### WHAT YOU SHOULD DO
Count how many lines in the records below contain the string "coordinates". Matching is case-sensitive. Reply with only the number.

### TASK INPUT
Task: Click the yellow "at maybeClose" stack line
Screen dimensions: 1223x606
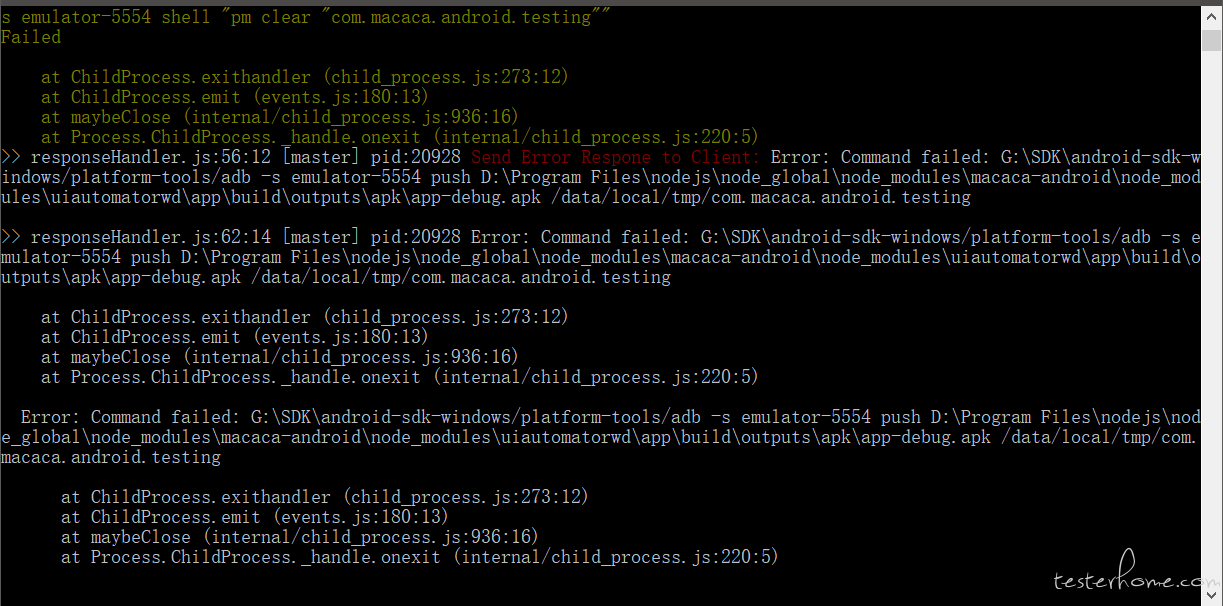Action: click(x=280, y=117)
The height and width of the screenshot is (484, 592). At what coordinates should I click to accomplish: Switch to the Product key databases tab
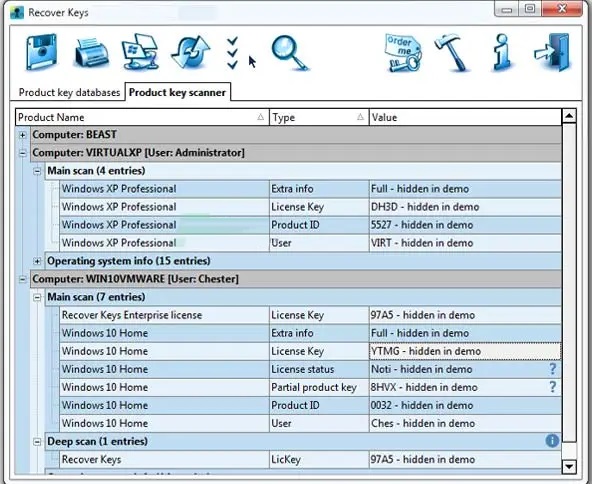69,92
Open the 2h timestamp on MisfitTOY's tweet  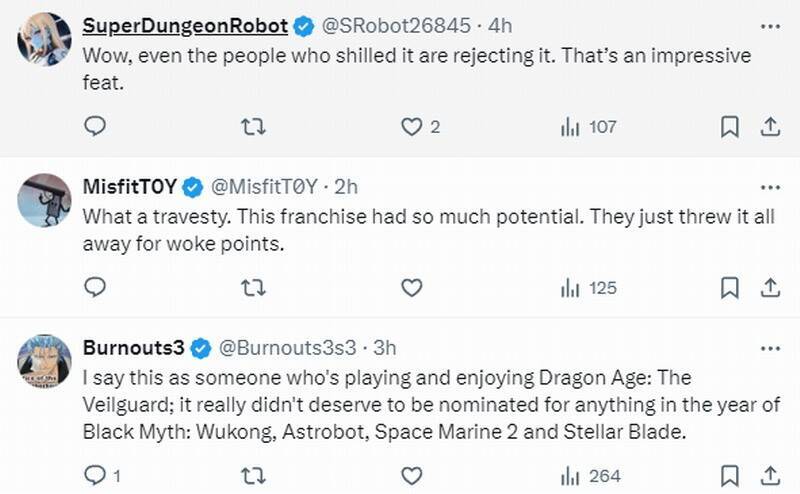(345, 187)
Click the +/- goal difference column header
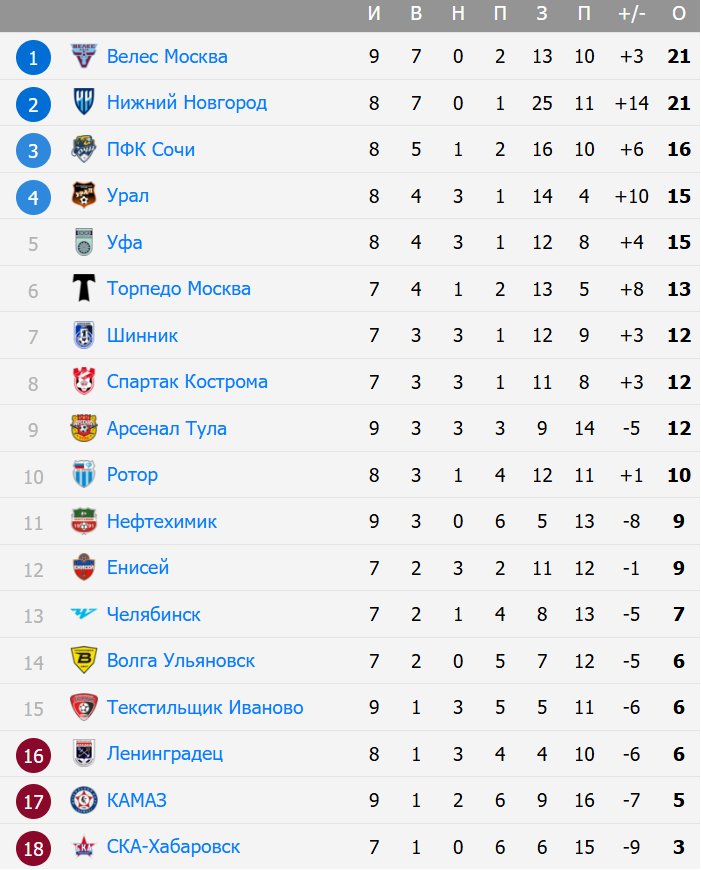The height and width of the screenshot is (870, 701). (x=632, y=14)
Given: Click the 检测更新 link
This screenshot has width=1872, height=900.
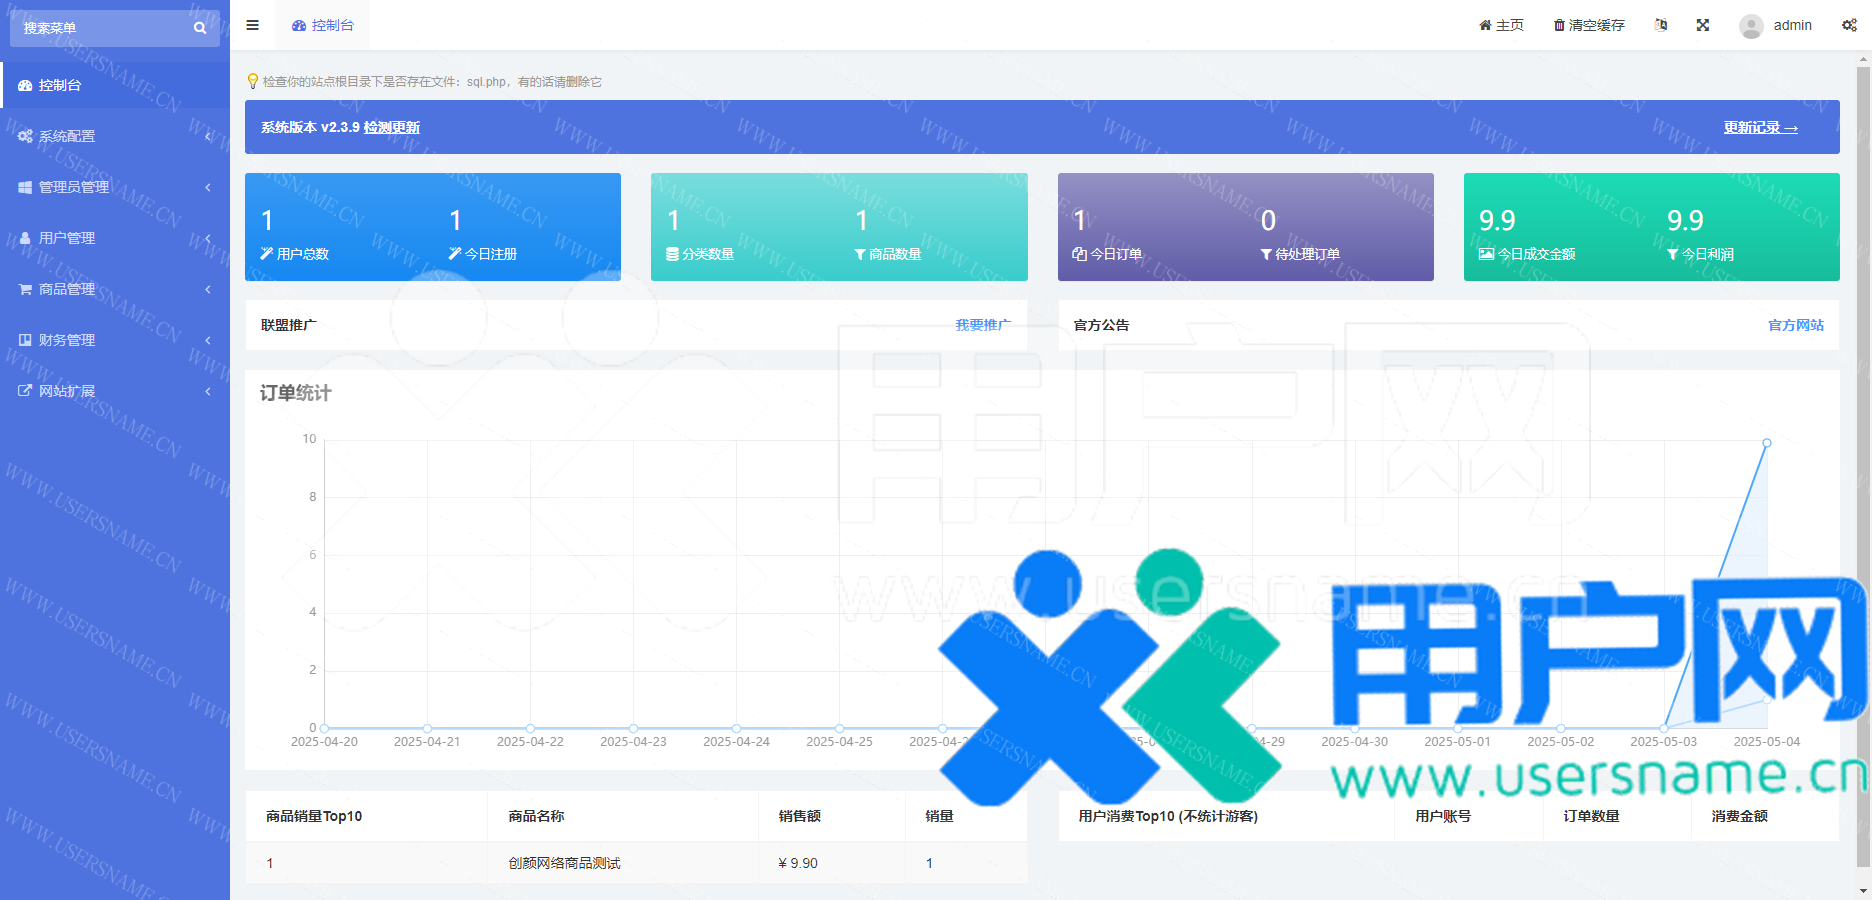Looking at the screenshot, I should point(391,127).
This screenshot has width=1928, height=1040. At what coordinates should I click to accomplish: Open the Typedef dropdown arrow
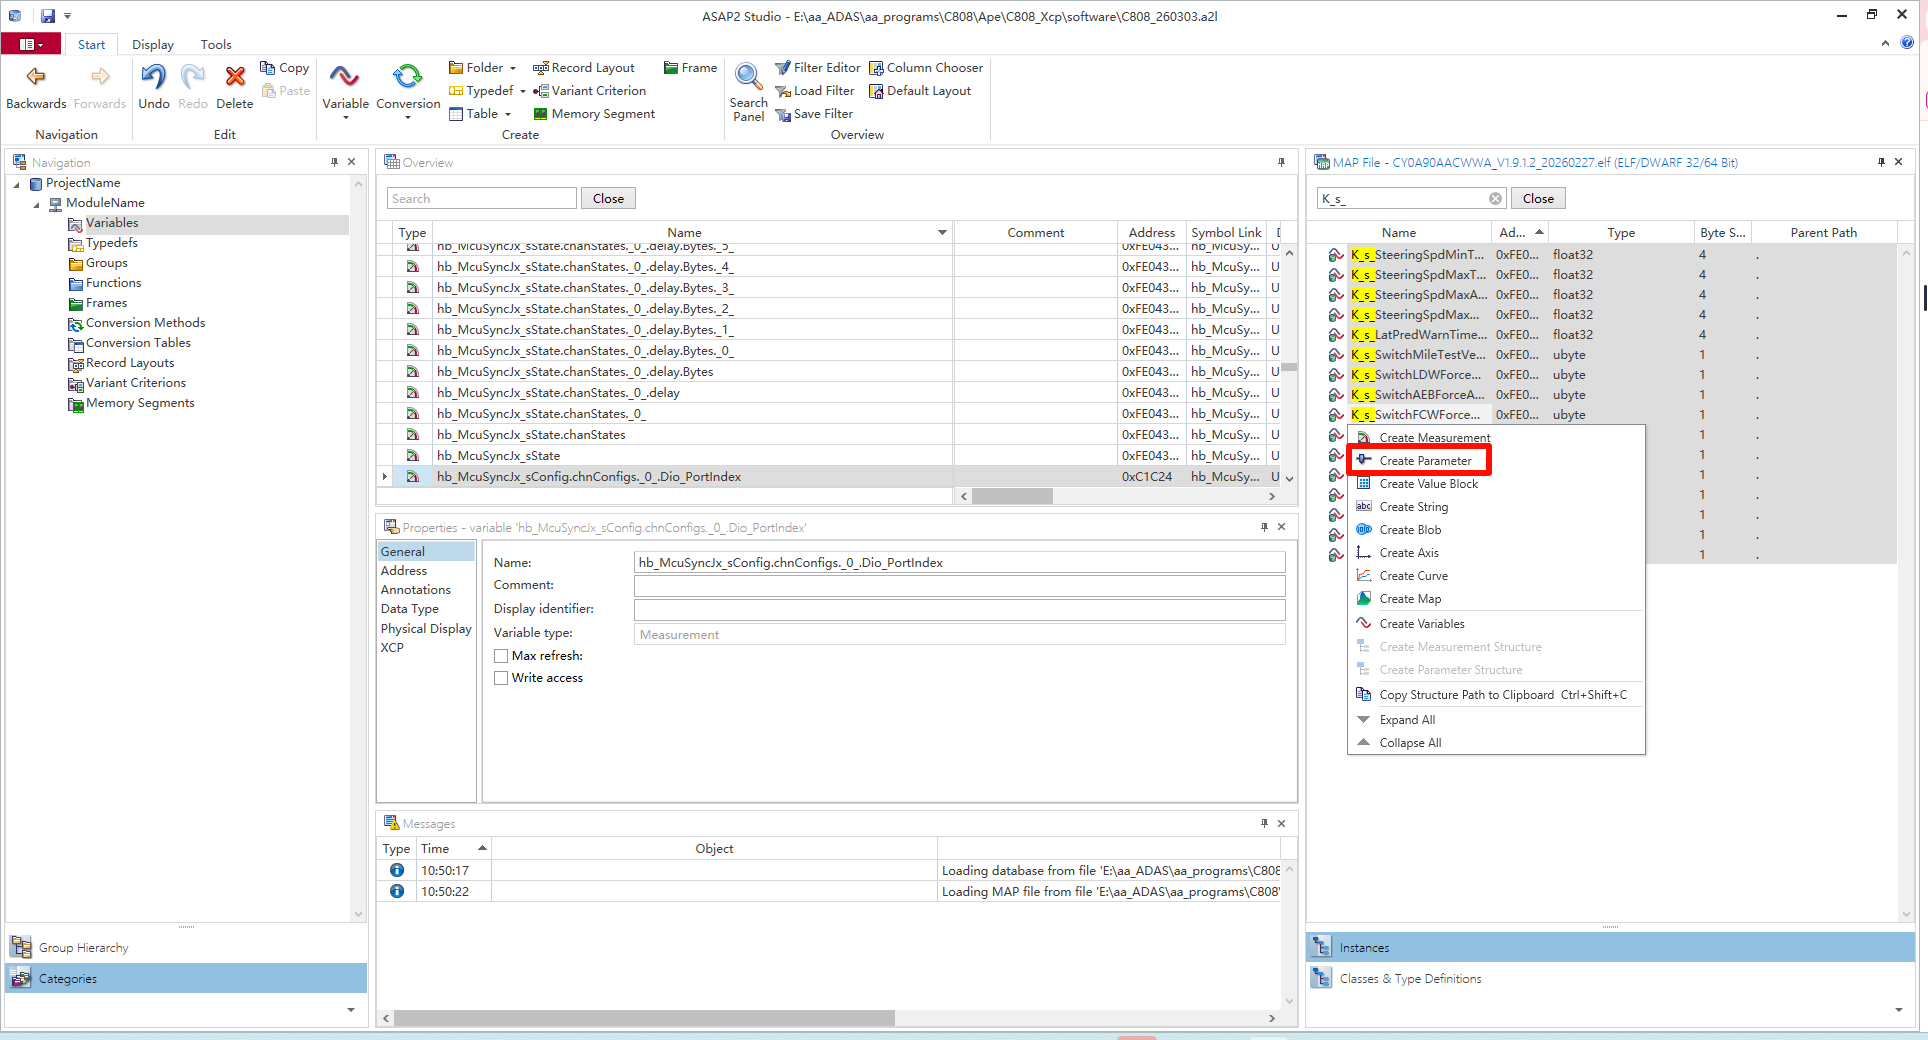click(x=522, y=91)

### EXERCISE ANSWER
2